- **WHAT YOU SHOULD DO**:
Could you retype all of the rows below word for word, leaving the pictures out?

- **LISTED RECORDS**:
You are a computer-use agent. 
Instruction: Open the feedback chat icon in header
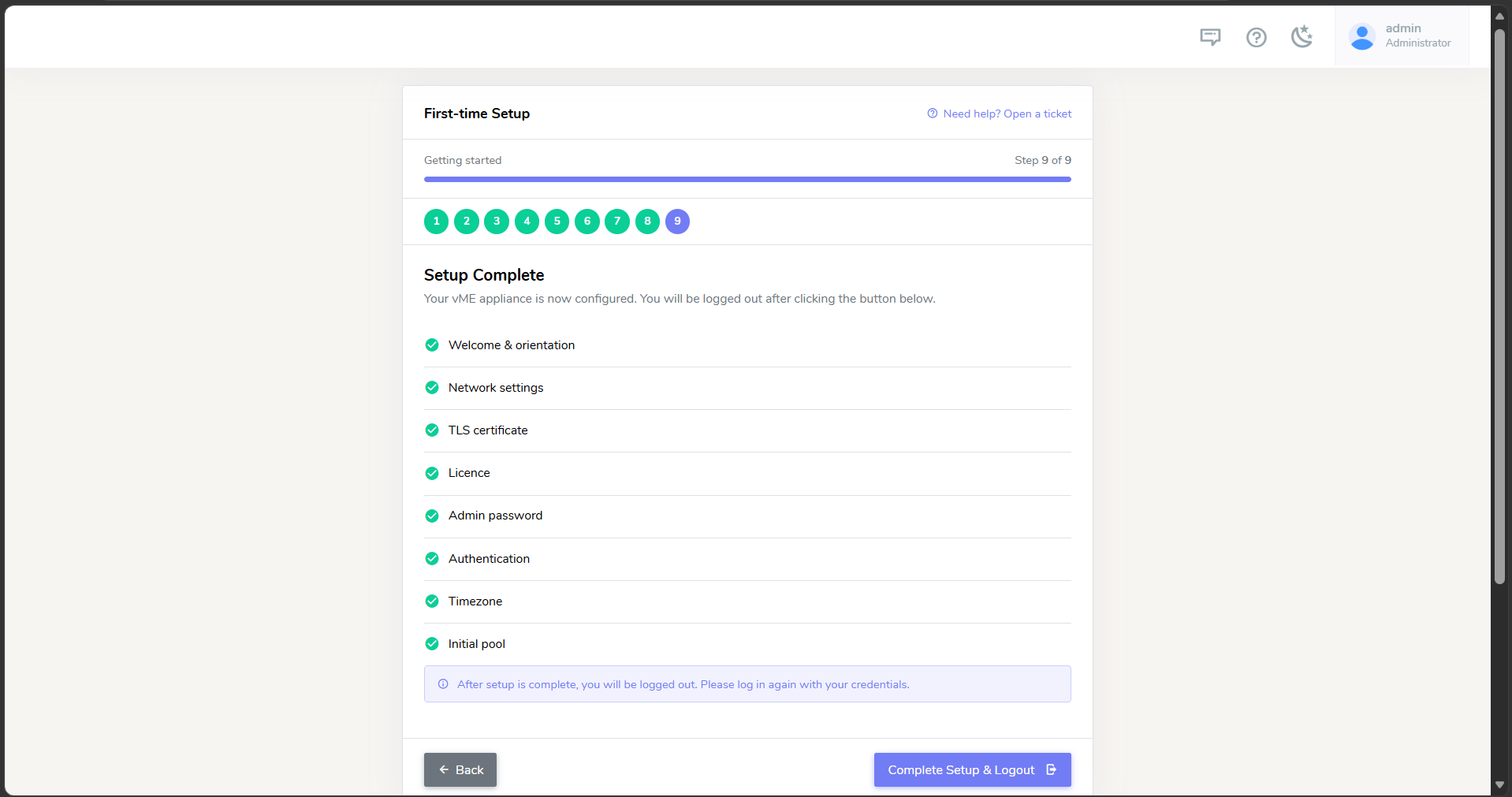1210,37
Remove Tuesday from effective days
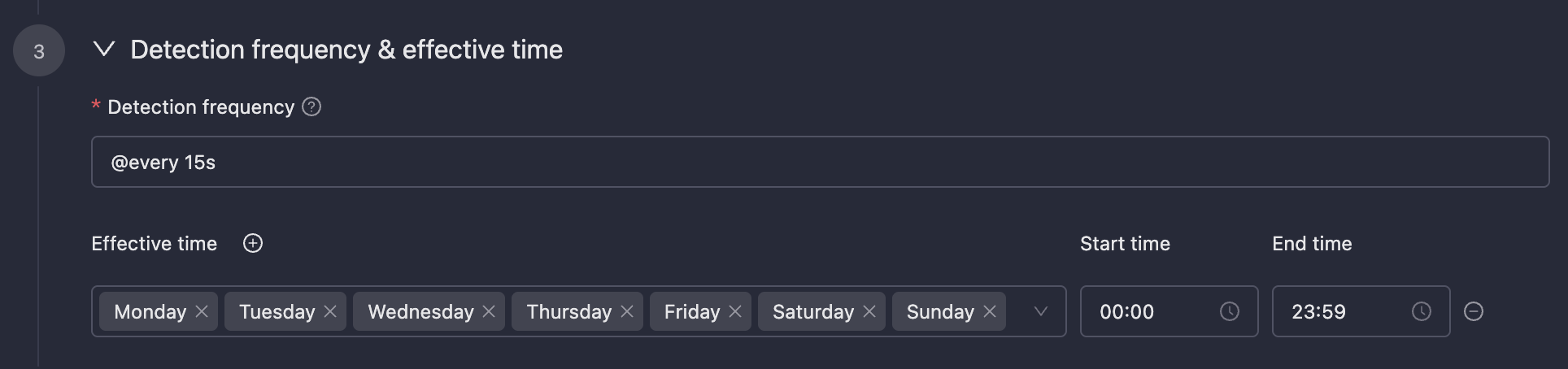Image resolution: width=1568 pixels, height=369 pixels. 330,311
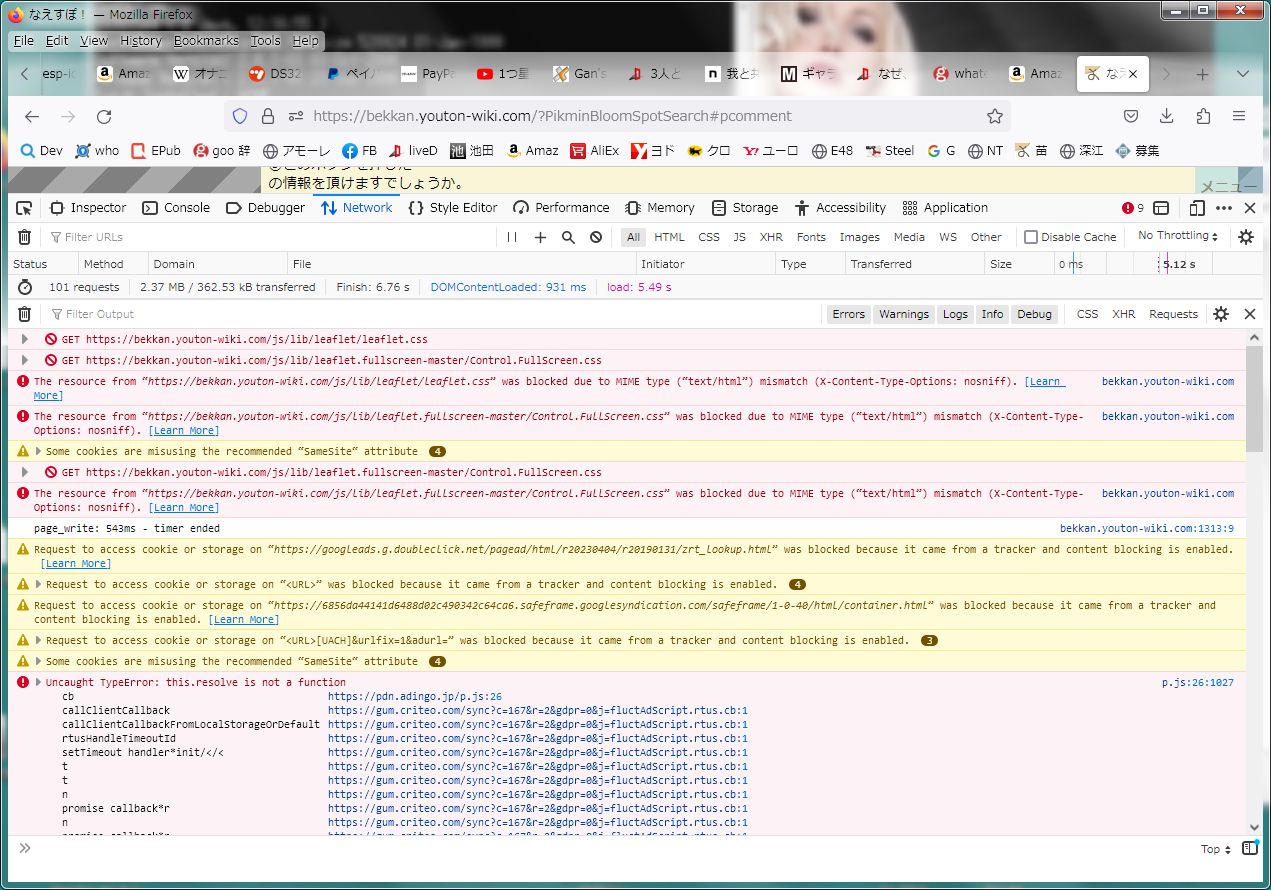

- **THE OUTPUT**:
You are a computer-use agent. 
Instruction: Open the feedback chat icon in header
1210,37
Remove Tuesday from effective days
Image resolution: width=1568 pixels, height=369 pixels. 330,311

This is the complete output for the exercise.